A pesar del uso extendido de antiparasitarios, la creciente resistencia del parásito ha reducido significativamente la efectividad de estos tratamientos, generando ciclos cada vez más cortos de control y favoreciendo la aparición de nuevas poblaciones infectivas.

Actualmente, la normativa chilena exige estimar la sensibilidad de los parásitos a los fármacos mediante metodologías aprobadas por la autoridad. Sin embargo, estas técnicas basadas en análisis moleculares complejos, suelen ejecutarse en laboratorios especializados, requieren más de siete días para entregar resultados y dependen de servicios externos, lo que implica mayores costos, dificultades logísticas y una baja aplicabilidad en zonas remotas.

En este contexto, un equipo de investigación liderado por el Dr. Pablo Conejeros, científico de la Universidad de Valparaíso, desarrolló una solución biotecnológica que permitiría detectar en terreno genes de resistencia de Caligus a los medicamentos, de forma rápida, portátil y directamente por los propios centros de cultivo.

“El sistema que desarrollamos es análogo al sistema molecular aprobado por la autoridad, pero que puede ejecutarse en terreno en corto tiempo y por los interesados directos.

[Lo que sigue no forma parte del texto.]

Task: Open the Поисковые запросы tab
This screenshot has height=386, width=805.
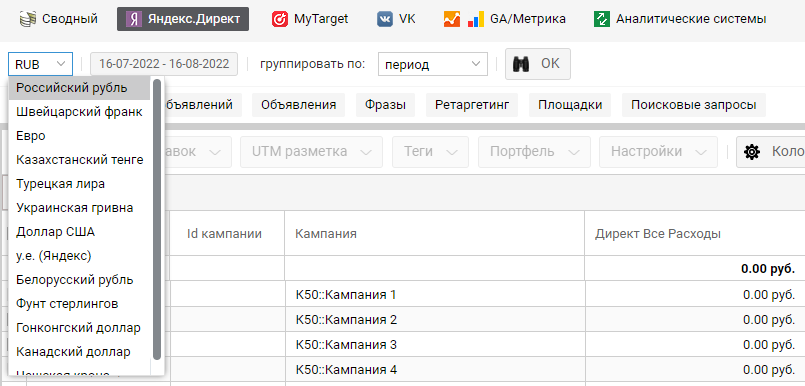Action: pyautogui.click(x=694, y=105)
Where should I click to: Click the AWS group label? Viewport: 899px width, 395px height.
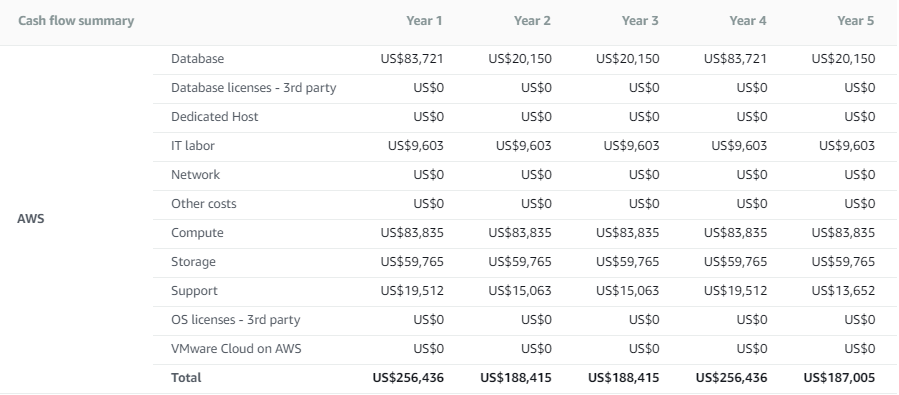(x=30, y=219)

Nuestro sistema incluye además un algoritmo simple para transformar los datos arrojados por el sistema desarrollado, al formato del sistema molecular aprobado por la autoridad. De este modo, mediante nuestro método de terreno se podrá llegar a conclusiones equivalentes a las arrojadas por el método bioanalítico oficial.

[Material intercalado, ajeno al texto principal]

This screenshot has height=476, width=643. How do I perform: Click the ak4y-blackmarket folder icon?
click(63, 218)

La innovación integra un método para extraer ARN desde parásitos individuales sin necesidad de equipamiento de laboratorio, seguido de un proceso de retrotranscripción y amplificación mediante un sistema isotérmico de baja temperatura, distinto al PCR convencional. La amplificación se detecta en tiempo real mediante un fluorímetro portátil, alimentado por una batería y conectado a un computador.

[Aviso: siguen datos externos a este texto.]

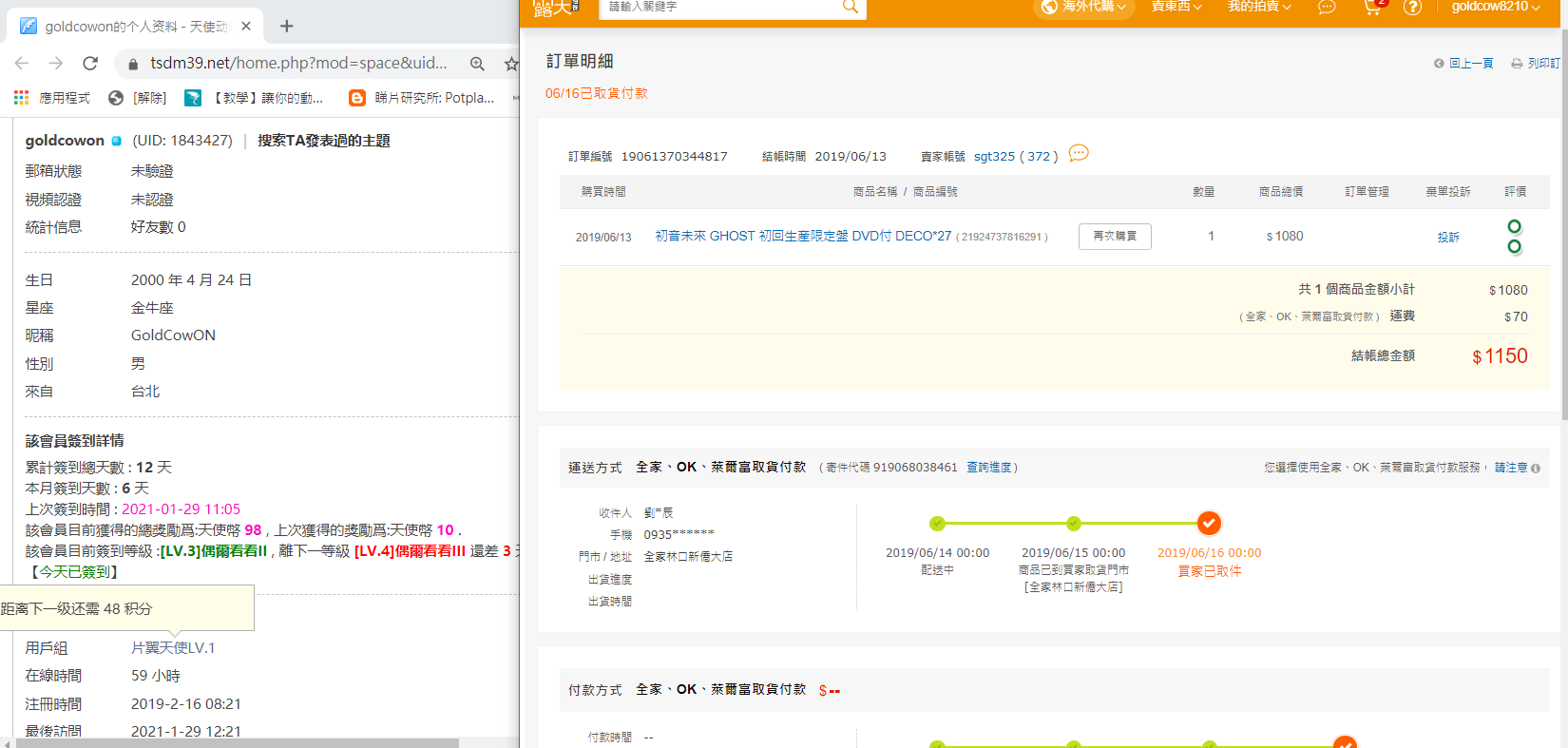Image resolution: width=1568 pixels, height=748 pixels.
Task: Expand the 海外代購 dropdown
Action: (x=1084, y=8)

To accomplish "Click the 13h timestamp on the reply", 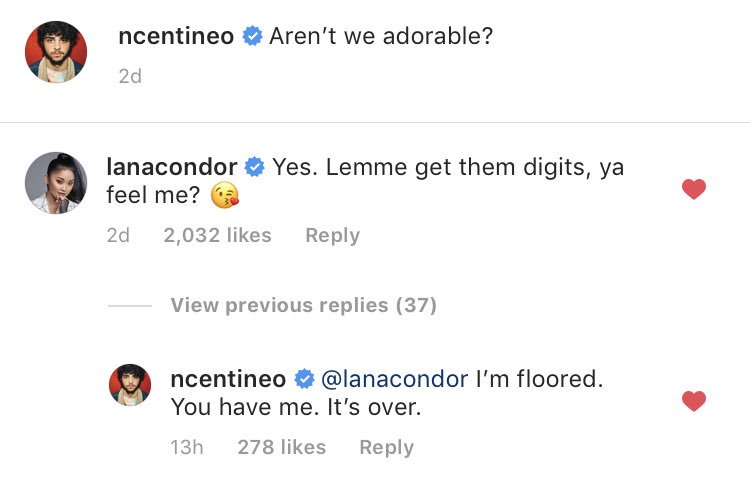I will click(x=187, y=447).
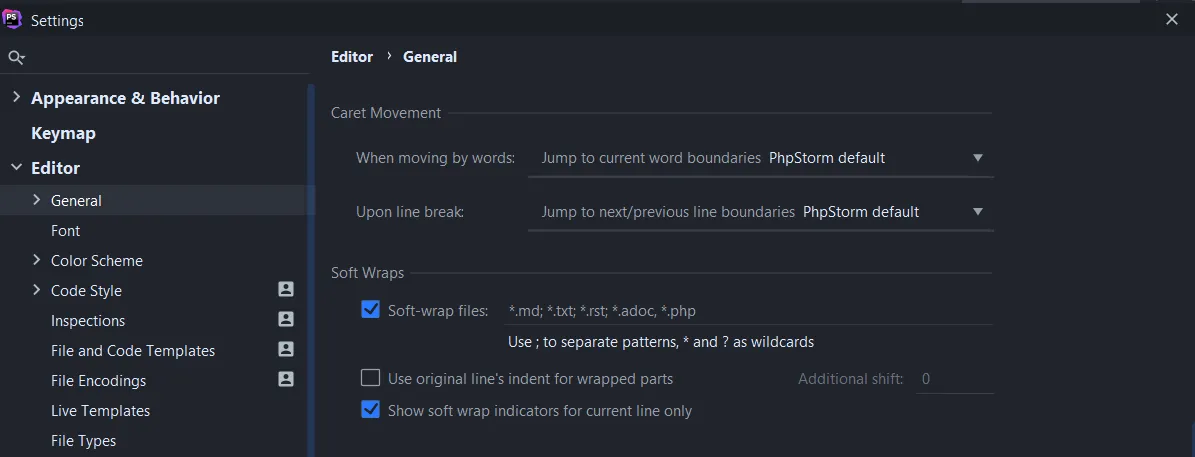This screenshot has height=457, width=1195.
Task: Click the PhpStorm logo icon in title bar
Action: tap(13, 20)
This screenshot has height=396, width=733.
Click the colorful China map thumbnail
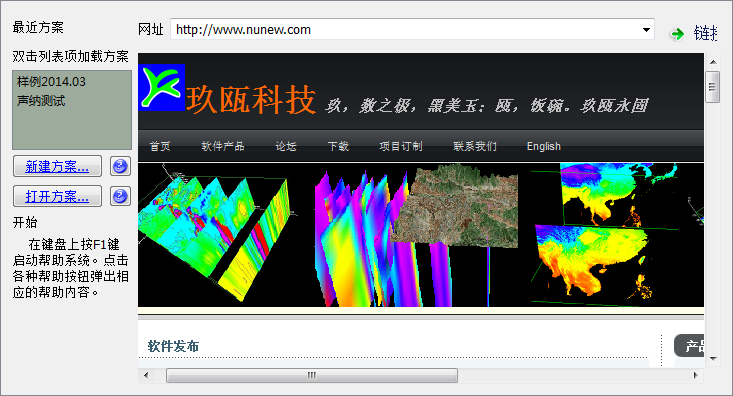point(617,235)
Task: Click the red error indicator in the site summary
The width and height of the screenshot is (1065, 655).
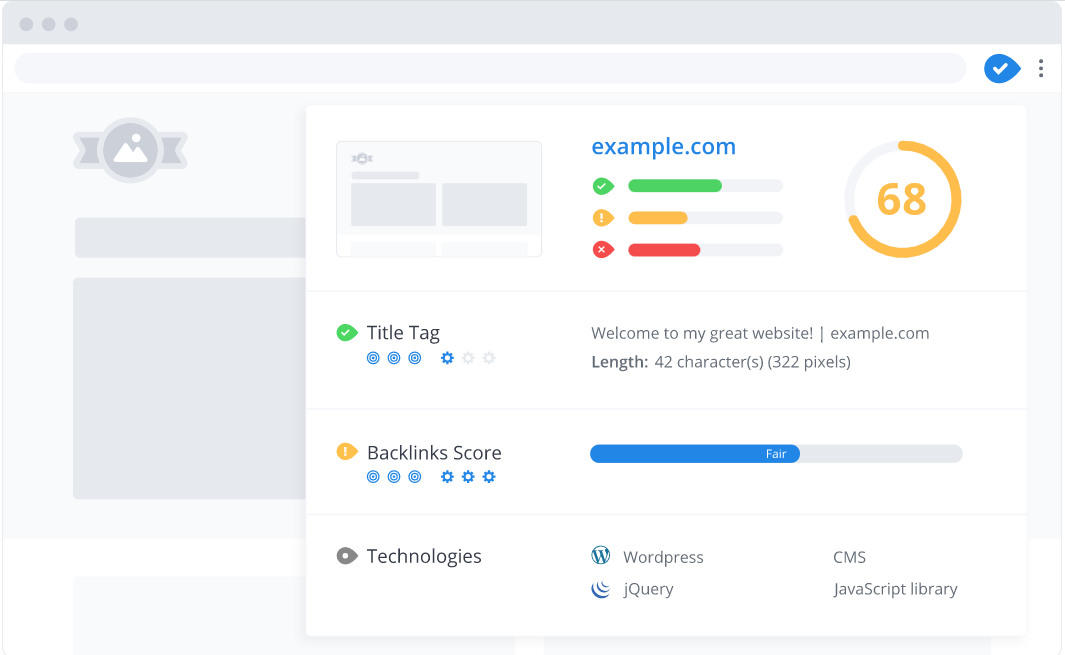Action: [x=602, y=249]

Luego, los resultados se procesan posteriormente en planillas Excel semiautomatizadas que entregan valores equivalentes a las unidades CT utilizadas por el método oficial.

Cuantificación de ARN en terreno

En las validaciones realizadas, el nuevo sistema alcanzó un 93% de concordancia con el método tradicional, utilizando como marcador principal el gen Citocromo P450 (CytP450).

“El método oficial consiste en QPCRs de los marcadores ABCC, Tripsina y Citocromo P450. Nuestro método sólo mide Citocromo P450. Esto es por la limitante técnica de hacerlo en terreno. Pero, hemos chequeado que es el marcador más confiable de los 3. Este gen está involucrado naturalmente en la cadena de transporte de electrones de la respiración celular, pero como es una oxigenasa terminal, tiende a ser un "detoxificador natural", porque oxida los elementos tóxicos y los vuelve inocuos. Esta labor está bien descrita en varios insectos, que generan resistencia a insecticidas aumentando la expresión de Cyt P450”, detalló el investigador.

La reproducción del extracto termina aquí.